I love Dinosaur Comics. The images in each panel are the same for every strip. Only the words change. That requires tremendous creativity. (I read several dozen comic strips a day, on and offline. And, of course, have to read the Comics Curmudgeon to find out why some of them are funny.)

Thursday, August 2, 2007

Prokofiev and Grieg -- ver 2.0

Tony Naler's blog in the Guardian prompted me to purchase the CD of Gabriel Prokofiev's String Quartet No. 1 by the Elysian Quartet. Since yesterday, I've listened to the whole CD three times! The first 4 tracks are the movements of the string quartet. The remaining 5 tracks are remixes of the first 4. I like it.
Maybe we should record an MYO performance and have a remix contest.

Colin Holter at NewMusicBox offers a solution to something I had been thinking about for the last few days. A parent emailed me championing the concept of a free youth orchestra that I blogged about earlier. Another parent wondered what was the point of teaching string classes in the schools for a couple of years when the parents would not be able to afford the private lessons required to continue.
Nick and I have talked several times about having funds available for orchestra and private lesson scholarships. Maybe we should go after the kind of sponsorships and endorsements that are ubiquitous in sports. Nick says he'll wear a sandwich board full of ads on the podium if it means one student can have private lessons. I agree. Now we just need to figure out how to make it happen.

MYO has barely been incorporated for a month. It feels like years. We're doing really well, but there is so much more to every aspect of this than either Nick or I imagined. We just keep stumbling forward, working hard, doing our best, and hoping we're doing most things right. This morning I told Nick that I'm worried I'll miss something crucial for the first rehearsals or performances. He reassured me that, yes, we probably will screw something up big time, but then we probably won't repeat the same mistake the next time. How to Change the World addresses this with "...a top-ten list of the ways a startup can feel deeply screwed up without really being that screwed up at all."
I particularly relate to these items on the list:
2. Big projects attract good people. We've certainly gotten help from many wonderful people from the very beginning. THANK YOU for your support and hard work!

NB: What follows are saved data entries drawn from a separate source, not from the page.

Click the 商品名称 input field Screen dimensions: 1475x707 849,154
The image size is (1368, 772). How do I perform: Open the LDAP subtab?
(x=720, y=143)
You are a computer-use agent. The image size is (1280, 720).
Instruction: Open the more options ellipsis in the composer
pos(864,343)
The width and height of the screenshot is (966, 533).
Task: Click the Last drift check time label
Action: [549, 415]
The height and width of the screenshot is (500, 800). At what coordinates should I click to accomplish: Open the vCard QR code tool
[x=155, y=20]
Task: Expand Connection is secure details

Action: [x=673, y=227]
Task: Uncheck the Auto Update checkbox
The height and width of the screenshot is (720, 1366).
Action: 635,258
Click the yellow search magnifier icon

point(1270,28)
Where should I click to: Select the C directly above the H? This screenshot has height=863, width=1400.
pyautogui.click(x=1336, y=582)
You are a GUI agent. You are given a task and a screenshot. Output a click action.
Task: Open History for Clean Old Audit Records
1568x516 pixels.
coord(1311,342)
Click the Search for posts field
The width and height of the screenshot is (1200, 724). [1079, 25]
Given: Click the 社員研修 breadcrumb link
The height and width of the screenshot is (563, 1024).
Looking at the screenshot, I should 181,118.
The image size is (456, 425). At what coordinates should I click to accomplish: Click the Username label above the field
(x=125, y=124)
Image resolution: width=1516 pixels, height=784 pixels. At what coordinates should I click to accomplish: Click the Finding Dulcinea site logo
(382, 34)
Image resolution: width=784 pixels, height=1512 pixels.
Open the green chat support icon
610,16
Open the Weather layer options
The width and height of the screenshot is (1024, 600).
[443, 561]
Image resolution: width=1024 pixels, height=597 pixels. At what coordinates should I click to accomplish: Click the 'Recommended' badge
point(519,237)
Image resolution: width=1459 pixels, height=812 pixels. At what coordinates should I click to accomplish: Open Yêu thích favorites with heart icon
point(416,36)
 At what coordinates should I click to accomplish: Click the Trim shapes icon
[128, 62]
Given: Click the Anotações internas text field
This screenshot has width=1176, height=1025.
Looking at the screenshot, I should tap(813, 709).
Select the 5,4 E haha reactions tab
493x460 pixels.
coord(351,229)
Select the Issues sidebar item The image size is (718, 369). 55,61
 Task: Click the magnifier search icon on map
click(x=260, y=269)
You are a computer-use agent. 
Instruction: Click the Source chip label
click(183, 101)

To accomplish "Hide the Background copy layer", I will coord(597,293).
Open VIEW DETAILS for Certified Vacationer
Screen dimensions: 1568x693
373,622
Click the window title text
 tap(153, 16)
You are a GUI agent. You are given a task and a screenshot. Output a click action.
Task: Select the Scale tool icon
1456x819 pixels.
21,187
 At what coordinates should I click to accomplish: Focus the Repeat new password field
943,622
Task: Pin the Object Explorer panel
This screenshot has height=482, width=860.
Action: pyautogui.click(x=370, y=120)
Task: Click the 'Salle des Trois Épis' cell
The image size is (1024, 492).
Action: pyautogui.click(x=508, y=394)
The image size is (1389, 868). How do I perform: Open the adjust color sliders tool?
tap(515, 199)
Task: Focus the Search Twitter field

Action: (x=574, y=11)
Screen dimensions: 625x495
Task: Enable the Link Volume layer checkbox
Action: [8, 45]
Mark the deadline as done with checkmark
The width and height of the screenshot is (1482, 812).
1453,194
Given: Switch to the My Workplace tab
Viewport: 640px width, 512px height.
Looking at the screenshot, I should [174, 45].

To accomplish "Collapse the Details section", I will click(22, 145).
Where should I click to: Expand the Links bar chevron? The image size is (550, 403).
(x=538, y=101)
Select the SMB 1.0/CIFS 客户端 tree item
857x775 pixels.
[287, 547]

3. Start-ups are freak catchers. Nick and I are #1 and #2 on that very short list. (Some days I'm #1, some days he is.)

6. Fearless leaders are often terrified. Yup.

9. Truth is our only currency. This one got us started down this path and gets us in trouble daily.

And, finally some fun:
Check out this version of Greig's "Hall of the Mountain King".
So that's how classical music gets an audience! Maybe we'll get some volunteers from our awesome cello section.